The biggest news at Colorado's second-biggest ski area is the addition of 230 acres of new expert terrain dubbed Burnt Mountain, where lightly gladed trees connect a series of open, powder-filled rolling meadows — and the opening of the new $13 million Elk Camp Lodge, a 300-seat mid-mountain restaurant at the top of the Elk Camp Gondola.
"The only problem with Snowmass is you'll get spoiled and won't want to go anywhere else," says Matt Cudmore, owner of Glenwood Springs-based Meier Skis, whose Big Nose Kate (BNK) ski was an official selection in the Skiing magazine 2013 Gear Guide. "Snowmass reminds me of a European mountain because it's just so big, and exploring all over the place is really cool — cruising all over this huge mountain. There's good snow and cool trails everywhere, and there's no lift lines."

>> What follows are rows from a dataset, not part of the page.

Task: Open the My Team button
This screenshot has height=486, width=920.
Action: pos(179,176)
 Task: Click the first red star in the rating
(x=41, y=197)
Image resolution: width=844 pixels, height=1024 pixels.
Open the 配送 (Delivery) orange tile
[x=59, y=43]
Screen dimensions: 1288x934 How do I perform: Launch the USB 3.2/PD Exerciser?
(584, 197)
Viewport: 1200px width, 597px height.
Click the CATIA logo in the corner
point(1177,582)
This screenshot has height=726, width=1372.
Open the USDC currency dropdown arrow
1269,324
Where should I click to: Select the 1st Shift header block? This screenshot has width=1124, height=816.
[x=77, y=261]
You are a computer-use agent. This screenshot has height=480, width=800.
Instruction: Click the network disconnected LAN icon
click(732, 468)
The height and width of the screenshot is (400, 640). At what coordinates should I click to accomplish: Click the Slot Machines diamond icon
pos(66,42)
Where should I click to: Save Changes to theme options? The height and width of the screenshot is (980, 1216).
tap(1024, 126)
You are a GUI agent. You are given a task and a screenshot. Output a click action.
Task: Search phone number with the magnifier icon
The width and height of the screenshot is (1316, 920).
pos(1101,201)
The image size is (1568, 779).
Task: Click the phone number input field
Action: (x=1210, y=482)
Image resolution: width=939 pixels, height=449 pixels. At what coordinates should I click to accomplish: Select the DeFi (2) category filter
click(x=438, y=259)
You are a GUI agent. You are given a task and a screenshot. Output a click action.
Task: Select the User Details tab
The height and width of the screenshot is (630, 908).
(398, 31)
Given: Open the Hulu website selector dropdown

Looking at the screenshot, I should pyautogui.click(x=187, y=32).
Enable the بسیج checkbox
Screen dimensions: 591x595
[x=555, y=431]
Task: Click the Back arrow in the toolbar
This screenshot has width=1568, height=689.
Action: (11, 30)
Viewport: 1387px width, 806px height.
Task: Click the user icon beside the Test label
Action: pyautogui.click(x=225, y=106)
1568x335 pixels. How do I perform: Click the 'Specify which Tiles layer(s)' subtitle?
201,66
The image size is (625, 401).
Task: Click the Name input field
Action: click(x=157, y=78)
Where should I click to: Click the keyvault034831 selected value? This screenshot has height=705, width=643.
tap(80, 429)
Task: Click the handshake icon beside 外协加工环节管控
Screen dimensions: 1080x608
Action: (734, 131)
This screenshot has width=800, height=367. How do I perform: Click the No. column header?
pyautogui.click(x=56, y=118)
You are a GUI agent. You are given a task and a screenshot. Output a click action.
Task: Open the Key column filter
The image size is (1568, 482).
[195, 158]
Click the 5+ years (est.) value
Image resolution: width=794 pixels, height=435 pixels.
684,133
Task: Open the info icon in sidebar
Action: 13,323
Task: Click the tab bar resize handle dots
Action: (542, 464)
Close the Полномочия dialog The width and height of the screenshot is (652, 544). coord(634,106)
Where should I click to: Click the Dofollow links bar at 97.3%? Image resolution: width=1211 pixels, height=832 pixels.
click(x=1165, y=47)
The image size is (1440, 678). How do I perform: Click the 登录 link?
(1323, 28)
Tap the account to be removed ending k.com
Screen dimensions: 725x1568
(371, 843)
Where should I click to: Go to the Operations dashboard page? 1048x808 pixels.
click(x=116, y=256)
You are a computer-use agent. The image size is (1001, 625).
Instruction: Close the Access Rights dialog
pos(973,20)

The mountain's long, groomed cruisers make it a favorite among beginner and intermediate skiers and riders, but Cudmore says he favors the big-mountain lines of the Hanging Valley Headwall, served by the High Alpine lift, and suggests expert skiers and riders explore the just-beyond-the-boundaries terrain outside the backcountry gates near the top of the Cirque poma lift, which tops out at 12,500 feet.
Splurge: Cudmore plans to check out the new Elk Camp Lodge, and says "you'll find high-end splurge options within a snowball's throw of anywhere you stand in Snowmass!"
Ski bum tips: "Load up the car with four or more people to get free parking at Snowmass or any of the Aspen resorts — which is easy to do, especially if you have kids," Cudmore suggests. "Stay here in Glenwood Springs or one of the other awesome little towns on the way into Aspen to save on lodging. And keep in mind that most of the events and concerts up here are free. I'd also recommend getting the $219 4-Day or $349 7-Day Classic Pass, which can bring the lift-ticket price under $50 a day and save you a ton of money. It started out as kind of a locals' discount, but now it's available to everybody."
Drink locally: Check out the New Belgium Ranger Station, set to open on November 15 at the newly renovated Wildwood Snowmass hotel bar, featuring ten of the Fort Collins brewery's beers and a selection of other seasonals on tap, along with a lunch and dinner menu and a restaurant theme inspired by the label design of New Belgium's Ranger IPA beer. And Cudmore loves This Season's Blonde, Pyramid Peak Porter and Midnight Mine Imperial Stout from the Aspen Brewing Company.
STEAMBOAT SKI RESORT
Known for its deep, fluffy "Champagne Powder," Steamboat managed to get one of the biggest dumps of the year even in the midst of last year's bum season. "I was there on my thirtieth birthday and got thirty inches overnight, the best snow day I got all year," says Ben Anderson, owner of Denver-based Icelantic Skis and the newly launched First Degree Boots. "It was the best birthday present ever, and solidified my lifelong love of Steamboat."